Page 1 of 1

Difference between Explicit sort and Sort on partition

Posted: Thu Jun 29, 2006 8:13 am
by dsdesigner
This is a question that was lingering in my mind for a long time and thought it best to take the opinions from the forum.

This question is related to stages like Join/Aggregator where the data need to be partitioned and sorted. In the chapter pertaining to the Join stage for the parallel job developer guide, for sorting before the join, an explicit Sort stage is used. I have religiously followed the guide in my development and placed an explicit sorted the data using the sort stage before the join. Yet some of the developers I have come accross do not use an explicit sort stage but sort each partition on the join stage itself. My experiments with both the methods (sorting using explicit sort stage and sorting on partition) yield the correct results.

My question is which method is preferred? In other words, which would yield a better performance and why? What is the difference in the two methods?
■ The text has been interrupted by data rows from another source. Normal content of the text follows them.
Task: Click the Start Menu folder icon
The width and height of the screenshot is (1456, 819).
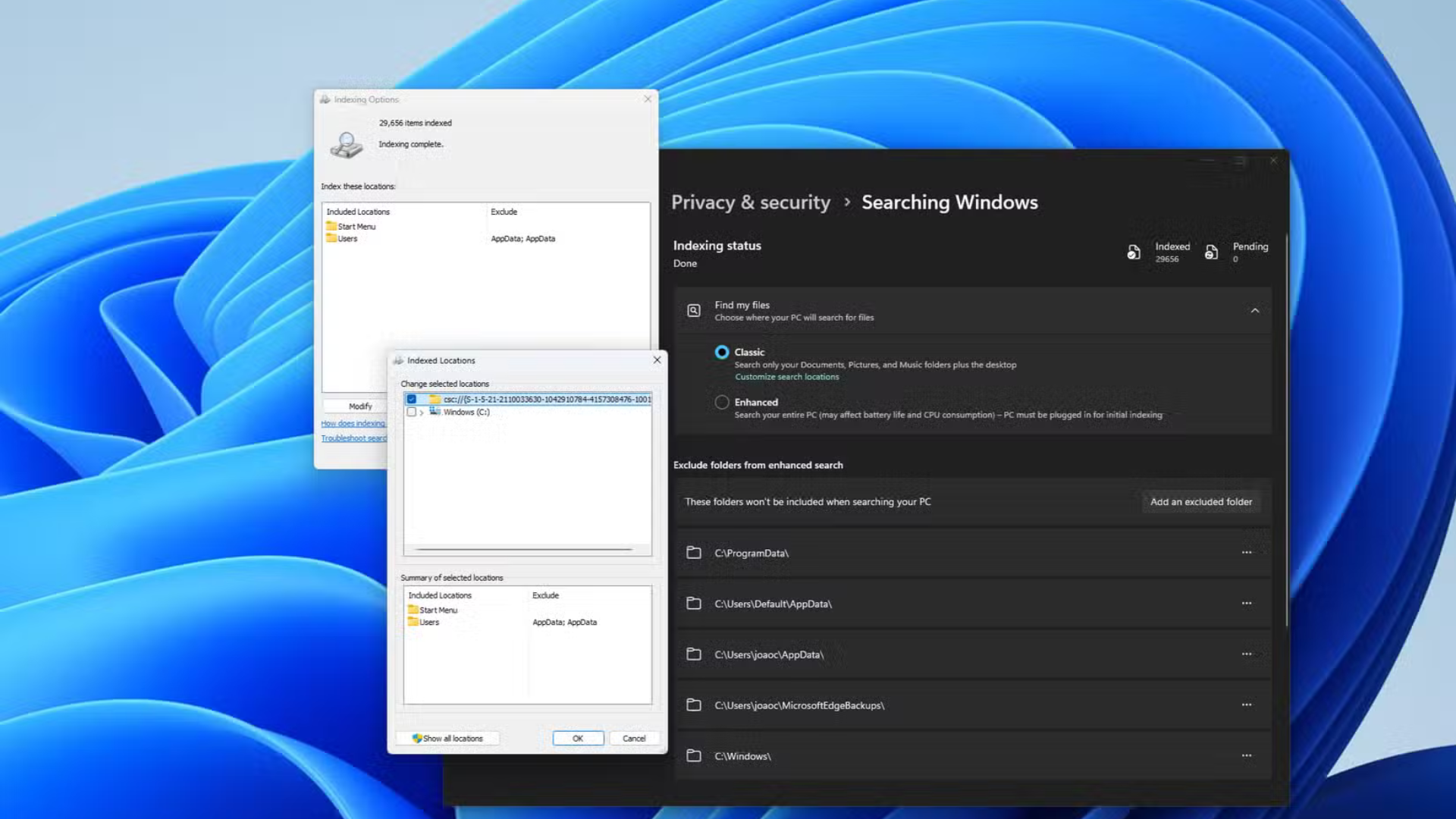Action: 331,226
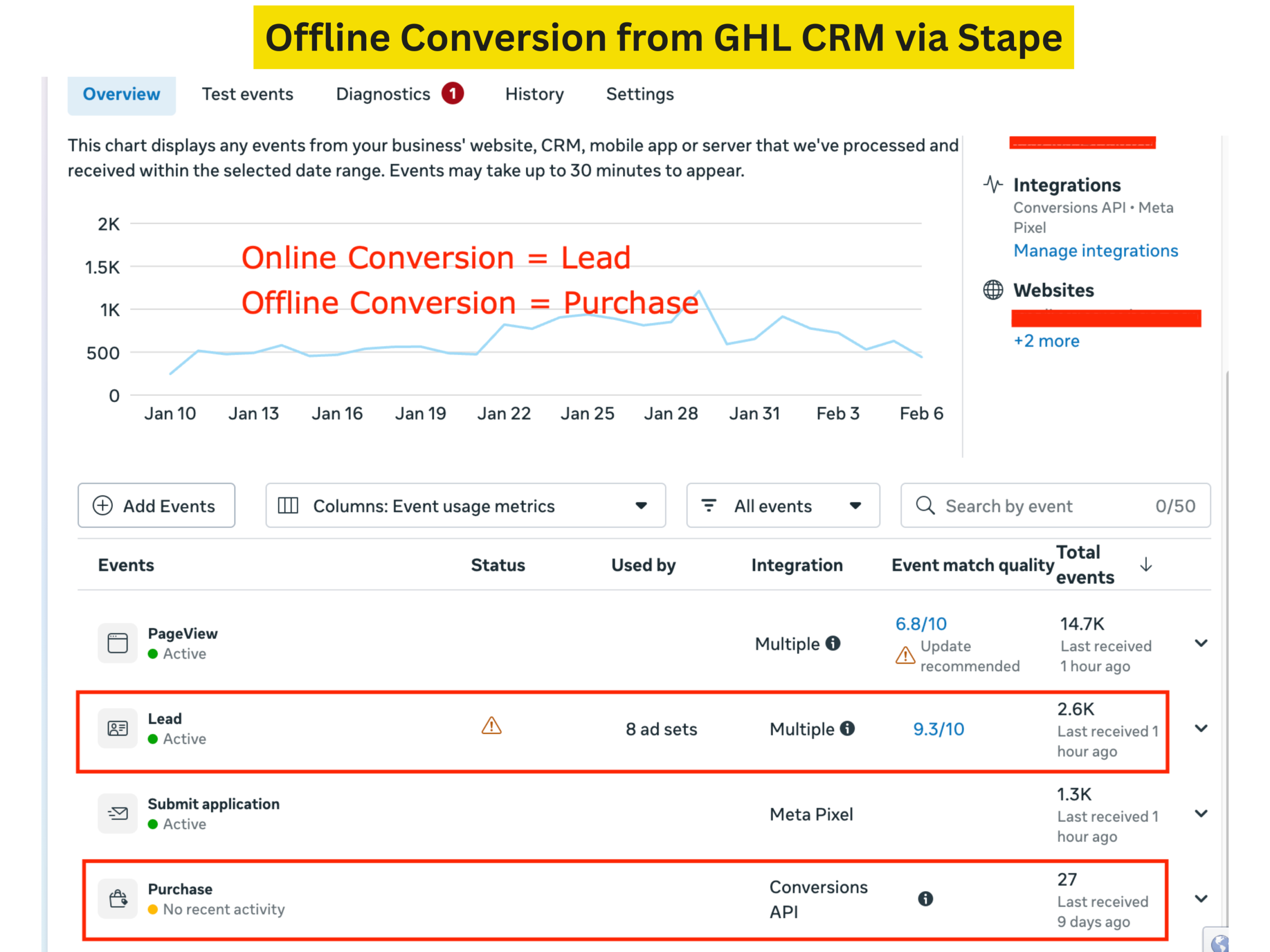Expand the PageView event row chevron
The width and height of the screenshot is (1270, 952).
click(x=1201, y=643)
I would greatly appreciate your thoughts on the above questions.

Thanks in advance.

dsdesigner

Posted: Thu Jun 29, 2006 11:04 am
by kumar_s
Hi dsdesigner ,
The same has been discussed many times earliar.
Explicit sort is always recomended as for as performance is concern. The main reason, would be the buffereing. If the sort need to be done by the link option on any stage like join, the whole two files need to be buffered inorder to get sorterd and later need to be joined. Which wont give you much performace benifit, than a explict sort stage specially designed for handling large voulume of data with use of temporary scratch file.
But all this would be more relevent if you have large amount of data. In case of low volume, it may be ok to have the sort on partition. This is because, by approaching this kind, we avoid unessary stage and its respective memory allocation... etc.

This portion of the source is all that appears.